In [1]:
!pip install py2neo pandas matplotlib



In [2]:
from py2neo import Graph
import pandas as pd

import matplotlib 
import matplotlib.pyplot as plt

plt.style.use('fivethirtyeight')
pd.set_option('display.float_format', lambda x: '%.3f' % x)

import pandas as pd
from collections import Counter

In [3]:
graph = Graph("bolt://localhost:7687", auth=("neo4j", "neo"))

In [4]:
graph.run("""
LOAD CSV WITH HEADERS FROM "file:///responses.csv" as row
CREATE (p:Person)
SET p += row
""").stats()

constraints_added: 0
constraints_removed: 0
contained_updates: True
indexes_added: 0
indexes_removed: 0
labels_added: 1010
labels_removed: 0
nodes_created: 1010
nodes_deleted: 0
properties_set: 151500
relationships_created: 0
relationships_deleted: 0

Most of the answers range from one to five where five is defined as “Strongly agree” and one as “Strongly disagree”. They appear as strings in the csv file and we have to convert them to integers first.

In [6]:
graph.run("""
MATCH (p:Person)
UNWIND keys(p) as key
WITH p,key where not key in ['Gender',
                'Left - right handed',
                'Lying','Alcohol',
                'Education','Smoking',
                'House - block of flats',
                'Village - town','Punctuality',
                'Internet usage']
CALL apoc.create.setProperty(p, key, toInteger(p[key])) YIELD node
RETURN distinct 'done';
""").stats()

constraints_added: 0
constraints_removed: 0
contained_updates: False
indexes_added: 0
indexes_removed: 0
labels_added: 0
labels_removed: 0
nodes_created: 0
nodes_deleted: 0
properties_set: 0
relationships_created: 0
relationships_deleted: 0

Some of the answers are categorical.

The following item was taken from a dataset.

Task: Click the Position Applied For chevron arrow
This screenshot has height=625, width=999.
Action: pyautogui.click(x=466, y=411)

An example is the alcohol question, where possible answers are “never”, “social drinker” and “drink a lot”.
As we would like to convert some of them to vectors let’s examine all the possible answers they have.

In [7]:
graph.run("""
MATCH (p:Person)
UNWIND ['Gender',
        'Left - right handed',
        'Lying','Alcohol',
        'Education','Smoking',
        'House - block of flats',
        'Village - town','Punctuality',
        'Internet usage'] as property
RETURN property,collect(distinct(p[property])) as unique_values;
""").to_data_frame()

Unnamed: 0,property,unique_values
0,Gender,"[female, male]"
1,Left - right handed,"[right handed, left handed]"
2,Lying,"[never, sometimes, only to avoid hurting someo..."
3,Alcohol,"[drink a lot, social drinker, never]"
4,Education,"[college/bachelor degree, secondary school, pr..."
5,Smoking,"[never smoked, tried smoking, former smoker, c..."
6,House - block of flats,"[block of flats, house/bungalow]"
7,Village - town,"[village, city]"
8,Punctuality,"[i am always on time, i am often early, i am o..."
9,Internet usage,"[few hours a day, most of the day, less than a..."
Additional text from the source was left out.